Ancora leggi fatte male. Ancora leggi non comunicate a Bruxelles. Ancora aiuti di Stato dati (si suppone) di nascosto. La notizia è semplice: la commissione Ue ha aperto un’indagine per verificare se è compatibile con il regime europeo dei sussidi una legge del 2002 che prevede una serie di riduzioni delle imposte, dei contributi previdenziali e assicurativi obbligatori a favore delle imprese delle zone colpite da calamità naturali. La domanda che si pone l’Ue è semplice: siccome in questi casi i sussidi alle imprese non possono eccedere il 100% del valore del danno subito, siamo sicuri che quella legge non permetta alle imprese danneggiate di ottenere dallo Stato più di quanto hanno perso?

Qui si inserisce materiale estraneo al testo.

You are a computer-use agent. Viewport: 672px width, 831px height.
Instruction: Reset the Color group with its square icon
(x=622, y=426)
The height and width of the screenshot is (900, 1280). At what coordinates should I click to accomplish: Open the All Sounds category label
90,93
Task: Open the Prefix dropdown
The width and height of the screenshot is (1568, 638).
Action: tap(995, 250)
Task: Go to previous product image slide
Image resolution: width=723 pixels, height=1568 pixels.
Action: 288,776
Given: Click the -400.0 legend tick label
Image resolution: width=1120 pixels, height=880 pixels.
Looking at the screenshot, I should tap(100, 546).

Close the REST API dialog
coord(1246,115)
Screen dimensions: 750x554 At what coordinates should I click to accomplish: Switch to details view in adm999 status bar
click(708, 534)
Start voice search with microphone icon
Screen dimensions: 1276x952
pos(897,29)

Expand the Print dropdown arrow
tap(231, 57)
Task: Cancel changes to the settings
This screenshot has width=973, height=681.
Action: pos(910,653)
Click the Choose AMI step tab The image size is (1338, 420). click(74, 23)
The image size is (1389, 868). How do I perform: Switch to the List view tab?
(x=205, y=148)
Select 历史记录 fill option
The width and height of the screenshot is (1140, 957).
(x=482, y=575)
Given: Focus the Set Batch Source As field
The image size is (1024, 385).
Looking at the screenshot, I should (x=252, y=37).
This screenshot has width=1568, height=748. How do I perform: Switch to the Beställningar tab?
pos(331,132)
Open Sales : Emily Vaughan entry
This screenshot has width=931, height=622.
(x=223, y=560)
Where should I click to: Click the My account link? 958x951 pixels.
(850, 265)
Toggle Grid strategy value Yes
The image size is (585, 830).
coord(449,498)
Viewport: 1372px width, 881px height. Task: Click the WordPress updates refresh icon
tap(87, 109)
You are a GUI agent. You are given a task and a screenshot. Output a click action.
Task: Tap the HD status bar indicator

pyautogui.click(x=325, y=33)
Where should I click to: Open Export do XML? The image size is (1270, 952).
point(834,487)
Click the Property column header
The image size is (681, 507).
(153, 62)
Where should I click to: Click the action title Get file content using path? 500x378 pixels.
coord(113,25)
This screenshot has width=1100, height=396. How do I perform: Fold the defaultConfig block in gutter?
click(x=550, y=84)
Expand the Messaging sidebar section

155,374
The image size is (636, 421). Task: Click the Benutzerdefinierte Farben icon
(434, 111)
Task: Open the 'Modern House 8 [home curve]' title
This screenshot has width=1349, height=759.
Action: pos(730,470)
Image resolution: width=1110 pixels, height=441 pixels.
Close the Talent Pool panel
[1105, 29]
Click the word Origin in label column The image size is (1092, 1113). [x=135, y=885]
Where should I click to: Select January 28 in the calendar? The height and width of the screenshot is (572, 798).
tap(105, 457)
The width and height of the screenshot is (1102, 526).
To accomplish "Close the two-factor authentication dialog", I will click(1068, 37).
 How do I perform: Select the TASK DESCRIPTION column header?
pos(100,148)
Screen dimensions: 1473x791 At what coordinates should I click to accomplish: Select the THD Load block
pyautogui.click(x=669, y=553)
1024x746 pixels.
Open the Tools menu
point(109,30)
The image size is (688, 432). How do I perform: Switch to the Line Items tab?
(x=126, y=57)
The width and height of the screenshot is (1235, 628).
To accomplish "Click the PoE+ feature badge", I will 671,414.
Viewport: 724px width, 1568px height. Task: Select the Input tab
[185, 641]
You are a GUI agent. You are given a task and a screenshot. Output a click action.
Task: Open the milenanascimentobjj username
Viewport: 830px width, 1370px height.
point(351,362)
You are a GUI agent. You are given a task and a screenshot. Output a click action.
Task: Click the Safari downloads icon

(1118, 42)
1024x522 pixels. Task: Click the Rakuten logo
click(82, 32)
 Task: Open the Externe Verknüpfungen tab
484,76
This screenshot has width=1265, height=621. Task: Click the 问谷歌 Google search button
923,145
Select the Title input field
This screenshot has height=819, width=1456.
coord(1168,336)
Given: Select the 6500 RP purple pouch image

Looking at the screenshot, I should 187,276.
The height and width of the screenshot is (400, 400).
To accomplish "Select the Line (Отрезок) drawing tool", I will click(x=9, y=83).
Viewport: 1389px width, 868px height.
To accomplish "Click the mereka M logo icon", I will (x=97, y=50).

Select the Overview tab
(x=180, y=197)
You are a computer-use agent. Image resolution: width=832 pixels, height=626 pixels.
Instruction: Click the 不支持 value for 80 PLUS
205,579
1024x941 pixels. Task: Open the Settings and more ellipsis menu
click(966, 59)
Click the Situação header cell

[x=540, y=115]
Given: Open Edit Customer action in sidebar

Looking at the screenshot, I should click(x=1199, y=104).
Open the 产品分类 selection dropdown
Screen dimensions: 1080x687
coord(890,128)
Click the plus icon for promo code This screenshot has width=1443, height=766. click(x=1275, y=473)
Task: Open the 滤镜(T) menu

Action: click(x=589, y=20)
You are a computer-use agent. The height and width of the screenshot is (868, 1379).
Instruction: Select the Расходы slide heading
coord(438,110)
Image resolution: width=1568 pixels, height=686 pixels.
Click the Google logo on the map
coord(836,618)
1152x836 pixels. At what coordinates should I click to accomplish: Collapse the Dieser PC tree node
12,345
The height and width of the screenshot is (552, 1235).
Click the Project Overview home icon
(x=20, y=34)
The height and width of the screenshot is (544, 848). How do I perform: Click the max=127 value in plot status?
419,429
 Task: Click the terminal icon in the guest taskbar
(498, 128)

Il fatto è che già dopo il terremoto del 1990 in Sicilia e le inondazioni del 1994 nel Nord, l’Italia ha adottato una serie di leggi che permettevano di sospendere e prorogare il versamento di imposte e contributi da parte delle imprese situate nelle zone colpite. Poi, nel 2002-2003, l’Italia ha introdotto misure che riducono del 90% il debito fiscale e contributivo delle società interessate. Successivamente nel 2007, nel 2010 e nel 2012 la Corte di Cassazione ha stabilito di applicare retroattivamente quella legge del 2002 anche alle imprese colpite dalle calamità di anni prima. Il problema è che molte di queste avevano già pagato tasse e contributi in misura superiore rispetto a quella prevista dalla norma del 2002 e, per questo, hanno intasato i tribunali con centinaia di ricorsi per ottenere indietro la differenza.



L’anno scorso uno di questi tribunali ha chiesto alla Commissione Ue chiarimenti su come applicare le sentenze della Cassazione. Da qui l’avvio della procedura, che è stata allargata ad altre leggi simili che prevedono agevolazioni del 60% per le imprese di Umbria e Marche (1997), Molise e Puglia (2002), Abruzzo (2009) e Sicilia dove una legge ha ridotto del 50% gli importi dovuti da società situate nell’area colpita dall’eruzione vulcanica e dal terremoto del 2002.

Per le imprese che erano basate in zone colpite da calamità, la Commissione aveva già approvato aiuti ad hoc, ma nessuno l’aveva avvertita della legge del 2002 che superava i vantaggi stabiliti dalle norme precedenti. Da qui il caos. Anche perché secondo la Commissione alcune delle misure approvate potrebbero riservare dei vantaggi anche alle imprese che non sono state nemmeno sfiorate dalle calamità naturali.



Un esempio che ha fatto storia è quello della Dr Motors Company, la società di Massimo Di Risio candidata (per un attimo) a rilevare lo stabilimento siciliano di Termini Imerese che la Fiat ha abbandonato. La sua Dr ottenne 5 milioni di euro come risarcimento per un’alluvione e un terremoto che colpì San Giuliano di Puglia, che sta a 110 chilometri di distanza dalla sede della società, a Macchia d’Isernia.

Il fatto è che se alla fine dell’indagine la Commissione stabilisse che le misure sono incompatibili con la normativa Ue sugli aiuti di Stato, l’Italia dovrà recuperare gli aiuti versati ai beneficiari. E per evitare che questo accada la Commissione ha chiesto all’Italia di bloccare le misure fino alla fine del procedimento. Questo significa che le imprese emiliane colpite recentemente dal terremoto, così come quelle danneggiate o distrutte dal sisma dell’Aquila, non possono accedere ai benefici della legge del 2002 e, se lo hanno fatto, potrebbero essere costrette a restituire i risparmi fiscali e previdenziali previsti da quella norma. A meno che l’Italia non approvi in fretta e furia una nuova legge che conceda i sussidi. Comunicandola all’Ue, questa volta.